Recibí la carta de mi abuela. Trataba de recordarla, pero fue en vano. No tenía ningún recuerdo de ella. Sólo sabía que ella botó a mi madre cuando mi padre falleció. Por aquel entonces yo tenía seis años. Ahora después de veintidós años volvería a ver a quien no recuerdo.
La abuela, según su
carta, quería ver a todos sus nietos, tenía algo muy importante que decirnos.
Supuse que llegaba al final de sus días, pero no fue así. Viajé junto a Angélica,
mi esposa. En realidad fue ella quien me animó a viajar. “Viaja, ve con tu
abuela, así vas a saldar cuentas con el pasado”, susurraba, mientras
reposaba su cabeza en mi hombro.
Llegamos a una casa
enorme que parecía una hacienda suspendida en el tiempo. La casa contrastaba
con la pobreza de aquel poblado que languidecía asentado en aquel desolado
valle del que tanto me habló mi madre. A pesar de que todo me pareció extraño
sentí que me acercaba a algo tan profundo que tenía que ver conmigo. Además esa
casa fue alguna vez mi hogar porque ahí fue donde mis padres vivieron, no sé si
felices, pero estuvieron juntos conmigo y eso fue lo más importante para mí.
Creí que me
encontraría con los otros nietos de mi abuela, pero no, nadie había llegado aún,
tan sólo se encontraba Martín, un viejo lacónico que era el pastor de mi
abuela. “Pero si eres igualito a tu padre”, me dijo al verme de pies a cabeza.

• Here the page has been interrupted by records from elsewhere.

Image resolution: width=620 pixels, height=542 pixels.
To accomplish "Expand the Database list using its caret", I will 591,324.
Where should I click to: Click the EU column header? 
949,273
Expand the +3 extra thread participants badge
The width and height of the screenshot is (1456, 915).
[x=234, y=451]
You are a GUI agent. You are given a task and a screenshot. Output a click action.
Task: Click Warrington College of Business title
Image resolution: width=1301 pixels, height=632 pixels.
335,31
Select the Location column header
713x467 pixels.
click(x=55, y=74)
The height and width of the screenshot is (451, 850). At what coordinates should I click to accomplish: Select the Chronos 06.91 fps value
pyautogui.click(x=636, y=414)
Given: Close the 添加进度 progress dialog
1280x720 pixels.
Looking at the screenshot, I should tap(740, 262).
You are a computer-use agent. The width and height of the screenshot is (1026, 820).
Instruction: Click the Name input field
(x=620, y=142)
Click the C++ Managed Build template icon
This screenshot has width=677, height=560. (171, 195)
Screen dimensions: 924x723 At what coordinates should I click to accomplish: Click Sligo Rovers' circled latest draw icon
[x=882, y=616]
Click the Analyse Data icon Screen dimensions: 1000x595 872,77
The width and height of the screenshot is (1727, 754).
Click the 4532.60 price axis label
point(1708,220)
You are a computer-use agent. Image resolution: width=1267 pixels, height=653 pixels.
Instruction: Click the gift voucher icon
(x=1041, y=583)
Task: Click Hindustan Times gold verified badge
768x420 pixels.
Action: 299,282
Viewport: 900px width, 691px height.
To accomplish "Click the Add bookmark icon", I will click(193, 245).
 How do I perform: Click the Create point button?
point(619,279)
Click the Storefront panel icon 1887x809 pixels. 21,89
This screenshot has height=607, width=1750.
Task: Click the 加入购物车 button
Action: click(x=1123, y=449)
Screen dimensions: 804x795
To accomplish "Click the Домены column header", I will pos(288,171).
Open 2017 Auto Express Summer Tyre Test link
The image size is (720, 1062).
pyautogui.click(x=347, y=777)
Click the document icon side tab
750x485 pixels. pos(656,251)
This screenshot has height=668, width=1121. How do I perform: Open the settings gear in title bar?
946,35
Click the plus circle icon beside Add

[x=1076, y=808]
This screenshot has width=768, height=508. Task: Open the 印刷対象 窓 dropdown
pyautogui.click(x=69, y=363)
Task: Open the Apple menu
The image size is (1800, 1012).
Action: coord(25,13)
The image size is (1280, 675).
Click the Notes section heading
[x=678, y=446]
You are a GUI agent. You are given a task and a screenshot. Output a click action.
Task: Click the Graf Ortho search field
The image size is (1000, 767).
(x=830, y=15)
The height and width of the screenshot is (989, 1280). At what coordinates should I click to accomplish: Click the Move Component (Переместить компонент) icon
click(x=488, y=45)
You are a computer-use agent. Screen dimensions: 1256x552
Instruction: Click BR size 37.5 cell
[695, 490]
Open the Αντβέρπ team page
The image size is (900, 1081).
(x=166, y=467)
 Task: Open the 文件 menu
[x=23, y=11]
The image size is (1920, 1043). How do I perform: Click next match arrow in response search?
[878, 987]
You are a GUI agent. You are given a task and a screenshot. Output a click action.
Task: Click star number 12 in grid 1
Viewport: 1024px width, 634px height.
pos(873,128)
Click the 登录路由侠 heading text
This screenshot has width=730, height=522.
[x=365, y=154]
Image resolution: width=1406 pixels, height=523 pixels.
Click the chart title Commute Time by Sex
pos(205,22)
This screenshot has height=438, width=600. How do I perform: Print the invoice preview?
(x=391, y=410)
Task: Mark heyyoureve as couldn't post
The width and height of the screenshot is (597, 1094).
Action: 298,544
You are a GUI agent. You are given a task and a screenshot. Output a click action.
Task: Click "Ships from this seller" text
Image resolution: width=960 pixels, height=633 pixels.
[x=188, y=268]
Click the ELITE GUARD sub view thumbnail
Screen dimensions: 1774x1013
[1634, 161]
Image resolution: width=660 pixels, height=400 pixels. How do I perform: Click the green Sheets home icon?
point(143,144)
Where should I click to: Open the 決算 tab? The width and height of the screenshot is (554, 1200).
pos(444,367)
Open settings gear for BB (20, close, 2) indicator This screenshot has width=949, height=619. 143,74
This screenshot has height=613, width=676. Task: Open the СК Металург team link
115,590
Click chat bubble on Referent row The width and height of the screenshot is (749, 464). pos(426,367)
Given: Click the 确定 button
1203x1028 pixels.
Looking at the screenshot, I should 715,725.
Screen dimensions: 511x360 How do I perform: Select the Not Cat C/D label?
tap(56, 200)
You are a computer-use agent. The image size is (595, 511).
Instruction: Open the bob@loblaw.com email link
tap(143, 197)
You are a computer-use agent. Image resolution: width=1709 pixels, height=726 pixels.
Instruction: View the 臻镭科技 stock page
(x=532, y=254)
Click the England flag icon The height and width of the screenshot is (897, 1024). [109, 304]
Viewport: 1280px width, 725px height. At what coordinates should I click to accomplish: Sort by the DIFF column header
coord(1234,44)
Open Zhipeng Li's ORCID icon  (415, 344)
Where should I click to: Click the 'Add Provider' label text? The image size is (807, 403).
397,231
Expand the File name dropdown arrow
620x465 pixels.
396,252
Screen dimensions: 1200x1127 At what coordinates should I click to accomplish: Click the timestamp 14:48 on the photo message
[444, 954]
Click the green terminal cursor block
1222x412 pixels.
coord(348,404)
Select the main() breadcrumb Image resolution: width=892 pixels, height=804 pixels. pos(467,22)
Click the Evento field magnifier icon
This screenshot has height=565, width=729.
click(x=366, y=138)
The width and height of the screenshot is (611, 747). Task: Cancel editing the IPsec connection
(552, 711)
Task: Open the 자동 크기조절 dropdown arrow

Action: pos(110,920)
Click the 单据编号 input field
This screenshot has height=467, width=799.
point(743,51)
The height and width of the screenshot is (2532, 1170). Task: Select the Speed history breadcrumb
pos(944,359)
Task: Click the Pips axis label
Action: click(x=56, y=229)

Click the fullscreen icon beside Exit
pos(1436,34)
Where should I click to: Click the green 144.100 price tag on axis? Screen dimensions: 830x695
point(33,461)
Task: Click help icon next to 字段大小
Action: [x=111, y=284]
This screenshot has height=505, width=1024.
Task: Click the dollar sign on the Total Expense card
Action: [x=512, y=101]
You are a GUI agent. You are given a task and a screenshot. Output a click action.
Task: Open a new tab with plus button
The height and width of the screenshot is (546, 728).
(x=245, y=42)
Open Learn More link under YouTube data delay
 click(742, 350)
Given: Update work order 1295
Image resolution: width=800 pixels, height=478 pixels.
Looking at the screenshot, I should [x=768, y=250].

Y quedó más sorprendido aún cuando vio a Angélica, “es igualita a tu madre, santo
cielo”, exclamó con cierto temor al persignarse. Una vez recobrado por la
impresión, titubeando nos dijo que mi abuela se encuentra esperándonos en Uchupampa,
lugar en donde pasta todo su ganado. Para llegar allá, uno tiene que ir a
caballo y el viejo pastor tenía tan sólo dos caballos. Sin pérdida de tiempo
partimos de inmediato, ya que nos esperaba ochos horas de viaje. Angélica iba junto
conmigo. Durante el trayecto, ella apretujaba su cuerpo junto al mío y temblaba,
supuse que era porque era la primera vez que iba a caballo o por el frío que arreciaba,
pero no fue así, ella sentía cierto temor. “Angélica, no tiembles, estás con
migo, sabes”, “lo sé, Juan, pero hay algo raro en todo esto”.
Llegamos a Uchupampa
antes de que el sol se oculte. Al bajar del caballo quedé sorprendido por la
cantidad de ganado que tenía mi abuela. Al instante sentí el respiro de Angélica,
“Juan, este lugar está encantado, esto no puede ser real, mira el ganado es incontable”.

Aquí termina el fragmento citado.